6. Practical work in electrostatic discharge protection zones

        In an electrostatic discharge protection zone, charges and potentials cannot be kept within permissible ranges unless clear operating specifications are followed. Some examples of problems that can cause problems include bringing documents, plastic containers, cups, etc. in non-static antistatic plastic covers into electrostatic discharge protection areas, and using cleaners that can damage the electrostatic characteristics of floors or work surfaces. Relevant personnel should be adequately trained not only to learn the procedures to be followed, but also to understand the reasons why they must be followed. It is also useful to know the relevant parameters of components that may be damaged. A special person should be appointed to take care of the maintenance and maintenance of the electrostatic discharge protection area, and at the same time, check the implementation of the regulations. These checks should also be checked as part of the quality management system certification.

7. Transportation and storage

        When transporting leaded components, conductive foam is often used. This can prevent higher potential differences between the component pins. For components in dual in-line packages, static dissipative tubes are often used during bulk transportation.
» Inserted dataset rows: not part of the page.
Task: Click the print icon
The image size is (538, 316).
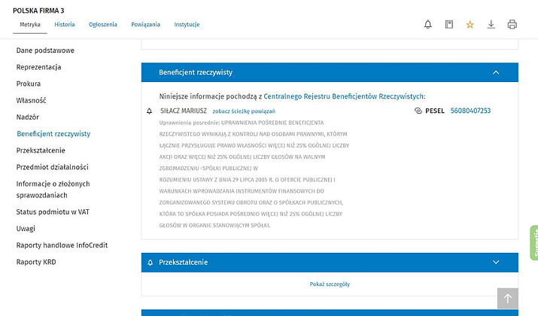Action: [512, 25]

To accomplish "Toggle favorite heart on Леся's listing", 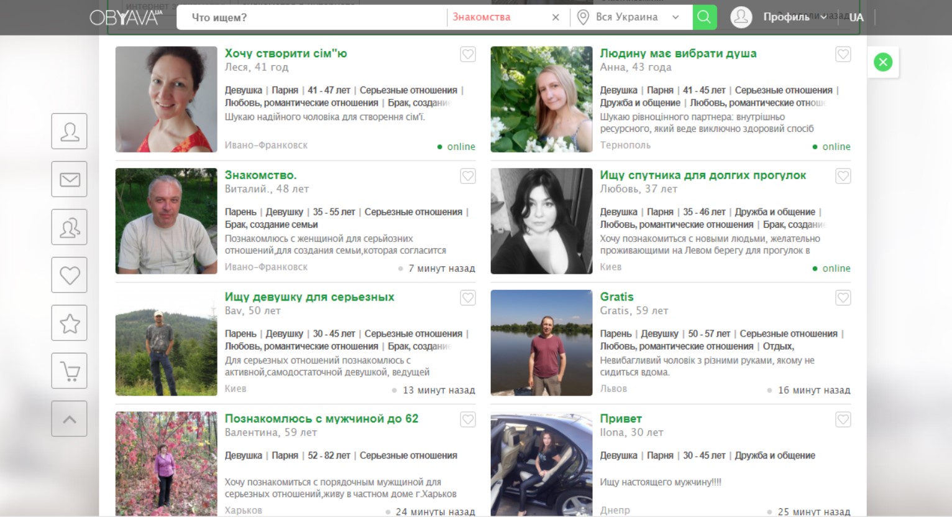I will pyautogui.click(x=468, y=55).
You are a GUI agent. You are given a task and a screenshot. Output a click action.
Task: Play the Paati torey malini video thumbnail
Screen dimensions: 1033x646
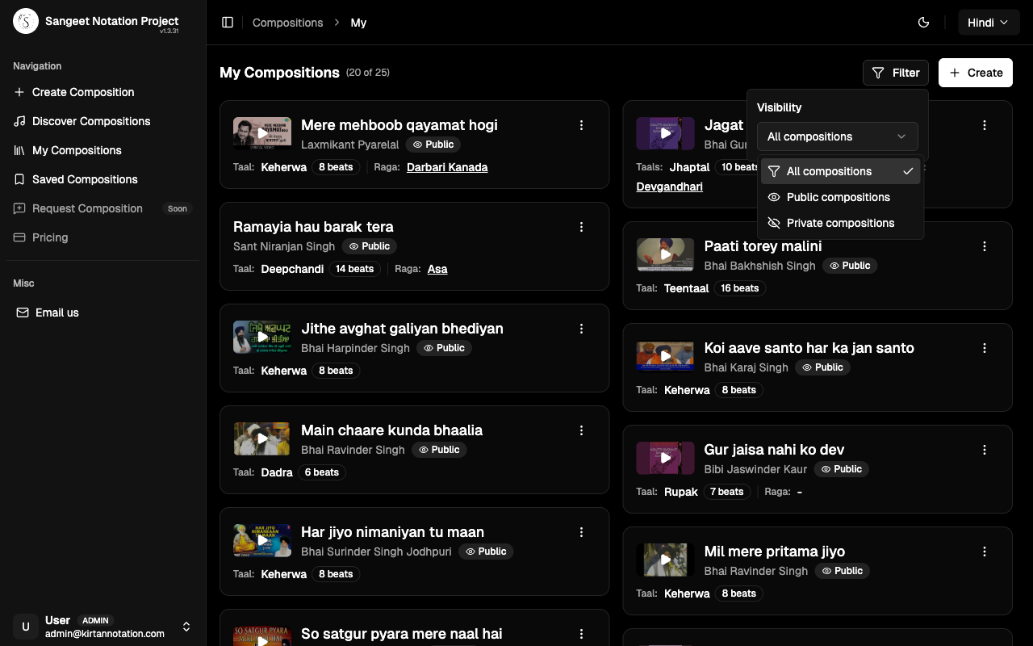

For circuit board components, when they are located outside the ESD protection area, they should be transported in an electrostatic shielding bag or a conductive carrying case. Some packaging bags are made of conductive materials, which can ensure that all components are at the same potential under stable conditions, and at the same time dissipate electrostatic charges that accidentally run on the bag. This method cannot be used for circuit boards with batteries. In this case, a packaging bag with a static dissipative material lining and a conductive material outer layer should be used. These bags are more expensive but provide excellent protection for both powered and unpowered components. Similarly, conductive boxes with guides for fixed circuit boards inside cannot be used with power-on circuit boards with bare connectors on the edges.

8. Field repair

        An electrostatic connection point should be set on the product to be repaired on site, so that the maintenance technician can connect the ground wire of the wristband before opening the cover of the device. Spare parts should be transported in static-shielded bags or cases unless they do not contain electrostatic discharge-sensitive components. If the module is working in an exposed state, connect a static-dissipative floor mat to the product's electrostatic bonding point and use it as a work surface.
9. Related standards
       In 1987, the United Kingdom made its first attempt to document practices, with the result being BS5783. Rather than calling it a standard about what tests should be performed, it is better to call it a code of practice. The second phase of this work is to translate this standard into a specification in a European organization, whose number is CECC 000151, and its title is: "Basic Specification: Protection of Static Sensitive Components. Part 1: General Requirements." The standard was published in 1991 and renumbered as EN 1000151 in 1992. The other sections were published in 1993 (part two: requirements for low humidity conditions) and 1994 (part three: requirements for clean areas, and part four: requirements for high pressure environments). The content of these sections is beyond the scope of this article. The standard not only includes requirements for installation, maintenance, and inspection of the measures described in this article, but also details the detailed requirements of the ESD protection device itself, including test methods. The continuous development of technology and processes and the experience accumulated in the implementation of standards, as well as the widespread use of automated machinery and equipment, have led to the continuous improvement of these standards, including the rationalization of their structure and the separation of user guides from standardized versions. The revision work has been included in the international forum organized by the International Electrotechnical Commission. The newly developed standards will be published in the IEC 1340 series. There is no doubt that this is complementary to European standards.